• TO DO:
Through the end of the data below, output every line exactly, beginning with the line that contains "Task: Click the page".

[Stored data entries]
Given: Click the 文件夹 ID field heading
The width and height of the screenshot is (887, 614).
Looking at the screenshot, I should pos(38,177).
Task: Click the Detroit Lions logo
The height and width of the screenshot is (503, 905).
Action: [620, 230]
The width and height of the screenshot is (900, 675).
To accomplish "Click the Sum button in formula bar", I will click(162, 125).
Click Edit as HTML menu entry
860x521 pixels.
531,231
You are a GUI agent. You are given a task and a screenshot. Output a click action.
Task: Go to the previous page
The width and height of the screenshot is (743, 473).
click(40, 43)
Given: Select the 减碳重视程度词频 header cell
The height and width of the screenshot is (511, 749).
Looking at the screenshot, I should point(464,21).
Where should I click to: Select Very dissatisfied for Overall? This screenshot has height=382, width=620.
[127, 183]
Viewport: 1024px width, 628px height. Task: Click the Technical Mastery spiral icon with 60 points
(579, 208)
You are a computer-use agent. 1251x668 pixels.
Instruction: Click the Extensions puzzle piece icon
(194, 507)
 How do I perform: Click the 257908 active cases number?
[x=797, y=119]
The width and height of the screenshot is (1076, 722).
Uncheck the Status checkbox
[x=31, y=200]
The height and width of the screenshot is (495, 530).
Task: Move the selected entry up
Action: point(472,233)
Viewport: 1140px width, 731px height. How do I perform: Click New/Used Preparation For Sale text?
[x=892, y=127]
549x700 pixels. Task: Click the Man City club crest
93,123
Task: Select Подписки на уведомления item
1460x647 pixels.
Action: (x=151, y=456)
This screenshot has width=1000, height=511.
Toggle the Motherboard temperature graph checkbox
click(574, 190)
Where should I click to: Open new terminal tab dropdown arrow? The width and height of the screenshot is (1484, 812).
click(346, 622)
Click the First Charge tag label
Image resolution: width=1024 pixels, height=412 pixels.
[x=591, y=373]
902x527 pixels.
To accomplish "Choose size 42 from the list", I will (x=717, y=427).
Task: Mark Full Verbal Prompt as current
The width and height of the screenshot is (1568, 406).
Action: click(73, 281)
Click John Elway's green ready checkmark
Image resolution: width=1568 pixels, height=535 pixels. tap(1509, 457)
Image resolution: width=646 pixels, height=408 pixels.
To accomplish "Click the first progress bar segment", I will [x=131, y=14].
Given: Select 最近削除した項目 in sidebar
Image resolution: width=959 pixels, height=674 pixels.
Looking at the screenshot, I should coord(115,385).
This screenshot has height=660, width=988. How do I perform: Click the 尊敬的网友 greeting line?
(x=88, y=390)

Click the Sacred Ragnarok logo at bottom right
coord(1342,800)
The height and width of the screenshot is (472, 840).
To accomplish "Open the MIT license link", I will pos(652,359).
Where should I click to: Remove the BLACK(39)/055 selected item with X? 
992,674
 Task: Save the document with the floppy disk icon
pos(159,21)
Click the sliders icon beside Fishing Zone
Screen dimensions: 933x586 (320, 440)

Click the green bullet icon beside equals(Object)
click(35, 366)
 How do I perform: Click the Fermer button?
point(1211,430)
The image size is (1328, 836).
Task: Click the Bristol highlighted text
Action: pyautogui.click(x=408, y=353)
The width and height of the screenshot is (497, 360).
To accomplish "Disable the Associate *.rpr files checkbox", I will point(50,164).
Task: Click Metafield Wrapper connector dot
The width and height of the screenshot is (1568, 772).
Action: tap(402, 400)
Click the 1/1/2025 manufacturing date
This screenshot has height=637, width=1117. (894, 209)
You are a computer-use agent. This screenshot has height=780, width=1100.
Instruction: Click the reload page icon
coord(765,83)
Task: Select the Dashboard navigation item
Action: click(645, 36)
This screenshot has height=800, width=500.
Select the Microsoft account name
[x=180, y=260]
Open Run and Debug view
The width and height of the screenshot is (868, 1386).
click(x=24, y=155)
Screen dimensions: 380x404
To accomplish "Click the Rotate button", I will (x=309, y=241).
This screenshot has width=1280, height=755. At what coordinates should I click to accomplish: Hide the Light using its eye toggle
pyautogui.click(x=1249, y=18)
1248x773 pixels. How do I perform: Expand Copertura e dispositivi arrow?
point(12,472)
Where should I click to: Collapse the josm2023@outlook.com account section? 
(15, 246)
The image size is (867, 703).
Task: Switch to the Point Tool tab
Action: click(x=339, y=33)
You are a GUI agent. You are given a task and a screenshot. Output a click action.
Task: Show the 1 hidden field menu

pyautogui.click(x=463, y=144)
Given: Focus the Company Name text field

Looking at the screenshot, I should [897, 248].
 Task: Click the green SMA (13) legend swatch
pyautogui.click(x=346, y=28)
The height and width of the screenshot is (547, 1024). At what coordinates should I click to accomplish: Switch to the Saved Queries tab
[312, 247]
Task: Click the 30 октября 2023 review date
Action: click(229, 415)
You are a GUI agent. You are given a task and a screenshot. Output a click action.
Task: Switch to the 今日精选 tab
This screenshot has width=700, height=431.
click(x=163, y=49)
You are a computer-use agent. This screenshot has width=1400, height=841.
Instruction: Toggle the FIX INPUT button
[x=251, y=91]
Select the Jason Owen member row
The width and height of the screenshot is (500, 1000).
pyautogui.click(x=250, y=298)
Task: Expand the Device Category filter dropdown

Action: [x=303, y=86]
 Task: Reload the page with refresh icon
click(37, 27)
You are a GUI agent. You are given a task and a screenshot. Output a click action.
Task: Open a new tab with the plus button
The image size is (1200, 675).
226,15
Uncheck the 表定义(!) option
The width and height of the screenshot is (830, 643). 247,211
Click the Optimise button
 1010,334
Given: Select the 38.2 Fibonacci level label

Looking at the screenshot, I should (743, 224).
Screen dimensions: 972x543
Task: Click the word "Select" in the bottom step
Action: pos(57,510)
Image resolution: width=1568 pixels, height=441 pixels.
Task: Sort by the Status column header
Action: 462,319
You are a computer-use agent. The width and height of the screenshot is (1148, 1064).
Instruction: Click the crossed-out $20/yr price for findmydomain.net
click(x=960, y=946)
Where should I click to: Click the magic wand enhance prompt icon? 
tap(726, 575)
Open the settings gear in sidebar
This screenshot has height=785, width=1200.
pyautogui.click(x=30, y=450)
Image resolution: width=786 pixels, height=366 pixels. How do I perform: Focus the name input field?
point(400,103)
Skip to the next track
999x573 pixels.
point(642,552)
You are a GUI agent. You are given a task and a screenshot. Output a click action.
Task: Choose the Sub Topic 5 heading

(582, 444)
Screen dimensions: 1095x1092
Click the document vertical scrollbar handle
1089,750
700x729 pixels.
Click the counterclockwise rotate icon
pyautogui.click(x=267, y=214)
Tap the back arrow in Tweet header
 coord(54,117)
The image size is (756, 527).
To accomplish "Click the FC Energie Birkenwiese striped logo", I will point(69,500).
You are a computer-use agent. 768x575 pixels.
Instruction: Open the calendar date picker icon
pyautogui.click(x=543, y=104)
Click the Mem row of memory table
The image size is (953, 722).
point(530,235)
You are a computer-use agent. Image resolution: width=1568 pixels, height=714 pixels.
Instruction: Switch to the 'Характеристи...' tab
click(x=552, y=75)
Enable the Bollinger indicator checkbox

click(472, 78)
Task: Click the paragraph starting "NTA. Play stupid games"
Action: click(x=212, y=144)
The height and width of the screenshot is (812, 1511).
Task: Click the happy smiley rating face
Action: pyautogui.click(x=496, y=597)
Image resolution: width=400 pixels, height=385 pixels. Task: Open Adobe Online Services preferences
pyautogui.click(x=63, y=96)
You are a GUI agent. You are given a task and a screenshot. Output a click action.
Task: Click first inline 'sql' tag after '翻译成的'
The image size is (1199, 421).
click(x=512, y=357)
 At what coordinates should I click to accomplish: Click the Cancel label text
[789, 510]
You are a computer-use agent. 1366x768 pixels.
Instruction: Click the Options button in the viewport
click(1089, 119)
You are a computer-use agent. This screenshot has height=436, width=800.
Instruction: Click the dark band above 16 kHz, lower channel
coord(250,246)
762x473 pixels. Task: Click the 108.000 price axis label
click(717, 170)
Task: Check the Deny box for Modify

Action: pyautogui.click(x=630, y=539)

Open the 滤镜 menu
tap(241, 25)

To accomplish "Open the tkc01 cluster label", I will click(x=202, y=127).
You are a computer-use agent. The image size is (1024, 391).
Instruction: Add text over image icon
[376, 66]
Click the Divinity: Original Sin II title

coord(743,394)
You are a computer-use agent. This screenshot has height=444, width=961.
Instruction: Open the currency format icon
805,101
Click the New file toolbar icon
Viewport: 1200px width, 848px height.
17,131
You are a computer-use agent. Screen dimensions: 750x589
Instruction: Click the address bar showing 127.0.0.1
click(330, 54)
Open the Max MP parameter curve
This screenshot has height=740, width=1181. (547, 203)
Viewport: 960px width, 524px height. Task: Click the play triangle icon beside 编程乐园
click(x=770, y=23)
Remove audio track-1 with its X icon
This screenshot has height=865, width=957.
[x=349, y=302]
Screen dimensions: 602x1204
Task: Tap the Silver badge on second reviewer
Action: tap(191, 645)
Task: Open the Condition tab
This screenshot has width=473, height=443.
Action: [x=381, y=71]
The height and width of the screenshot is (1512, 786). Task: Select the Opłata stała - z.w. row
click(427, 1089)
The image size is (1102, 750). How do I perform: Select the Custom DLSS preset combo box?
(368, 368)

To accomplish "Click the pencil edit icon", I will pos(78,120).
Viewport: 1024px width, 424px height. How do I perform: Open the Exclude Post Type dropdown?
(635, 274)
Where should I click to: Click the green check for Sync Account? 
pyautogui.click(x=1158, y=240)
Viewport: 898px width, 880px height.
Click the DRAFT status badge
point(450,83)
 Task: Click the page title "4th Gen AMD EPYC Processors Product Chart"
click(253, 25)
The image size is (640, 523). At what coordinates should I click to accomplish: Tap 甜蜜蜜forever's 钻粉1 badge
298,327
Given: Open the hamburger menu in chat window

• SOLUTION BELOW:
 Task: Click the page title "4th Gen AMD EPYC Processors Product Chart"
click(253, 25)
The image size is (640, 523). At what coordinates should I click to accomplish: Tap 甜蜜蜜forever's 钻粉1 badge
298,327
Given: Open the hamburger menu in chat window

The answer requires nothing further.